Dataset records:
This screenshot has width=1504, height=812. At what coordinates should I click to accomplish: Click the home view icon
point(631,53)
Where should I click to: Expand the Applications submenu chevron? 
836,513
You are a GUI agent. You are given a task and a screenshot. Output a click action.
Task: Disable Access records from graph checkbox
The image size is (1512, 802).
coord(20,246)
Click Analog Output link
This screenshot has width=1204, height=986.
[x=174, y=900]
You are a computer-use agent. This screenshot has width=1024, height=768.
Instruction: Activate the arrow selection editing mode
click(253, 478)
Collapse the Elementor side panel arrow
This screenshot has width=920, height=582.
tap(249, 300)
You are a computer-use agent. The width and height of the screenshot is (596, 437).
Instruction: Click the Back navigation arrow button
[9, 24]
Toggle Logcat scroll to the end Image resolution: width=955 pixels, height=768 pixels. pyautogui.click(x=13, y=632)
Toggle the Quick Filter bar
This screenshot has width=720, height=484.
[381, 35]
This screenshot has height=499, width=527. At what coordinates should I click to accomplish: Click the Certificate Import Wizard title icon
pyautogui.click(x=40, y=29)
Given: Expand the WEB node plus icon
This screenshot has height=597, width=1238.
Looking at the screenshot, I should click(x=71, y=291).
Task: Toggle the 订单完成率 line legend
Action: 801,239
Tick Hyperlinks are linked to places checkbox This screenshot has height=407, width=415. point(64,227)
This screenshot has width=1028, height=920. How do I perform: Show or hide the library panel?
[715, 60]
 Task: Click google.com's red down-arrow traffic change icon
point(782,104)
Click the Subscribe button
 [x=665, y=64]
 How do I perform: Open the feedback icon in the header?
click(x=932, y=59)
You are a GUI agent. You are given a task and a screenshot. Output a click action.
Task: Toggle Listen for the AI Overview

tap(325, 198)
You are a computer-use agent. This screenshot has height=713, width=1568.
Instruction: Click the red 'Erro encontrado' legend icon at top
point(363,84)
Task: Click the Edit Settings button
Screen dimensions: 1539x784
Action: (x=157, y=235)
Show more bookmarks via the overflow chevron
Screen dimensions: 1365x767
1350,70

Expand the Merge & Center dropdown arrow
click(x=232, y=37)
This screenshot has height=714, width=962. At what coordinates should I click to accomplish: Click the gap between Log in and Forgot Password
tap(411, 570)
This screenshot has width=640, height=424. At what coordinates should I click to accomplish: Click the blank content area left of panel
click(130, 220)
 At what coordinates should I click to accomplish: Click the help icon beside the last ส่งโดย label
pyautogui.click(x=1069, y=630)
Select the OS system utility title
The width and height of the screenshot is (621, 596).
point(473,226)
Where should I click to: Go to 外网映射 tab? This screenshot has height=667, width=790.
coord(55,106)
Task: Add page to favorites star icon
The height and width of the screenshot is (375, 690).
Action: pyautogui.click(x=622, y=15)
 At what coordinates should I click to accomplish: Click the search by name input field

▶ [WRITTEN INSTRUCTION]: Reproduce all of the records above word for word, leaving every line unchanged.

▶ [SOLUTION TO THIS EXERCISE]:
This screenshot has width=1504, height=812. At what coordinates should I click to accomplish: Click the home view icon
point(631,53)
Where should I click to: Expand the Applications submenu chevron? 
836,513
You are a GUI agent. You are given a task and a screenshot. Output a click action.
Task: Disable Access records from graph checkbox
The image size is (1512, 802).
coord(20,246)
Click Analog Output link
This screenshot has width=1204, height=986.
[x=174, y=900]
You are a computer-use agent. This screenshot has width=1024, height=768.
Instruction: Activate the arrow selection editing mode
click(253, 478)
Collapse the Elementor side panel arrow
This screenshot has width=920, height=582.
tap(249, 300)
You are a computer-use agent. The width and height of the screenshot is (596, 437).
Instruction: Click the Back navigation arrow button
[9, 24]
Toggle Logcat scroll to the end Image resolution: width=955 pixels, height=768 pixels. pyautogui.click(x=13, y=632)
Toggle the Quick Filter bar
This screenshot has width=720, height=484.
[381, 35]
This screenshot has height=499, width=527. At what coordinates should I click to accomplish: Click the Certificate Import Wizard title icon
pyautogui.click(x=40, y=29)
Given: Expand the WEB node plus icon
This screenshot has height=597, width=1238.
Looking at the screenshot, I should click(x=71, y=291).
Task: Toggle the 订单完成率 line legend
Action: 801,239
Tick Hyperlinks are linked to places checkbox This screenshot has height=407, width=415. point(64,227)
This screenshot has width=1028, height=920. How do I perform: Show or hide the library panel?
[715, 60]
 Task: Click google.com's red down-arrow traffic change icon
point(782,104)
Click the Subscribe button
 [x=665, y=64]
 How do I perform: Open the feedback icon in the header?
click(x=932, y=59)
You are a GUI agent. You are given a task and a screenshot. Output a click action.
Task: Toggle Listen for the AI Overview

tap(325, 198)
You are a computer-use agent. This screenshot has height=713, width=1568.
Instruction: Click the red 'Erro encontrado' legend icon at top
point(363,84)
Task: Click the Edit Settings button
Screen dimensions: 1539x784
Action: (x=157, y=235)
Show more bookmarks via the overflow chevron
Screen dimensions: 1365x767
1350,70

Expand the Merge & Center dropdown arrow
click(x=232, y=37)
This screenshot has height=714, width=962. At what coordinates should I click to accomplish: Click the gap between Log in and Forgot Password
tap(411, 570)
This screenshot has width=640, height=424. At what coordinates should I click to accomplish: Click the blank content area left of panel
click(130, 220)
 At what coordinates should I click to accomplish: Click the help icon beside the last ส่งโดย label
pyautogui.click(x=1069, y=630)
Select the OS system utility title
The width and height of the screenshot is (621, 596).
point(473,226)
Where should I click to: Go to 外网映射 tab? This screenshot has height=667, width=790.
coord(55,106)
Task: Add page to favorites star icon
The height and width of the screenshot is (375, 690).
Action: pyautogui.click(x=622, y=15)
 At what coordinates should I click to accomplish: Click the search by name input field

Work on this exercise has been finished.